Впору озлиться на эту слабость. Довольно. Я и сам излучаю фамильный свой блеск, que le diable m’importe! Великий писатель мне дал свое имя, он мой отец, он сам меня выбрал. Покойный российский президент — брат по рожденью, роднее некуда. Пляска меж гением и злодейством.
Впрочем, довольно сводить с ним счеты. Спор с мертвецом никого не красит. Приятнее думать о доброй фее, княгине прославленного салона, в котором шлифуют свои языки и тренируют свои интеллекты самые модные златоусты. Где упражняются афористы и где вещает по понедельникам неподражаемый Поль Валери.
Сердечная жизнь французских дам весьма непроста: беречь репутацию стойких хранительниц очага, но в то же время всегда поддерживая созданную галльской словесностью славу прельстительниц и любовниц.

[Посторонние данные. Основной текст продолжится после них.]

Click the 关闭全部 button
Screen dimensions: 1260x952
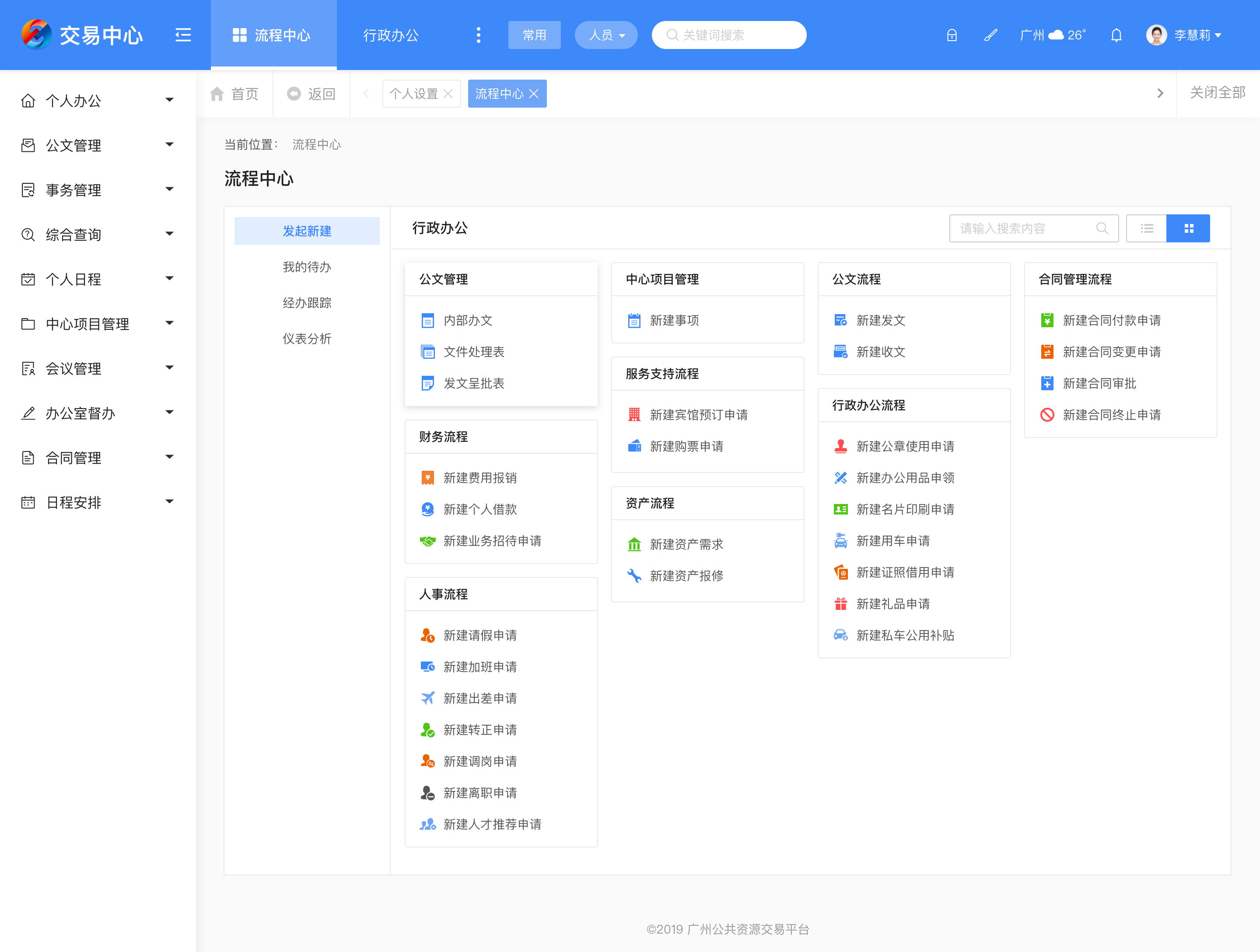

Что уж говорить о княгине? Она казалась недосягаемой — обязывали и положение сегодняшней мадам Рекамье, и ее первенство в иерархии победоносных парижанок, — но это нисколько не умеряло головокружения жертв.
Я не был обделен женской лаской, хотя решительно все обстоятельства меня обрекали на поражение. Мой малый рост, хромота, однорукость. Я облысел сравнительно рано — череп стал гладким, как моя грудь. Которая тоже меня не красила. Я еще в отрочестве услышал, что дочери Евы предпочитают мужскую грудь, заросшую волосом, — это доказывает, что перед ними истинный первобытный вепрь, только что вышедший из пещеры. Все это оказалось вздором — требуются иные достоинства.
Не зря же я был любим так щедро необыкновенными женщинами. (Впрочем, есть ли обыкновенные женщины?) Музы художников и поэтов, увешанные своими жертвами, словно фамильными диамантами, утрачивали свою неприступность едва ли не при первом знакомстве. Все это вызывало толки, при этом — самые уморительные. Иные почти всерьез утверждали, что мне ворожит сам сатана.
Многие версии были пропитаны злобностью и откровенной завистью, вроде того, что в женском выборе присутствует некая извращенность. Другие были, скорее, лестными — во мне находили то обаяние, то остроумие, то занятность — порою и то, и другое, и третье.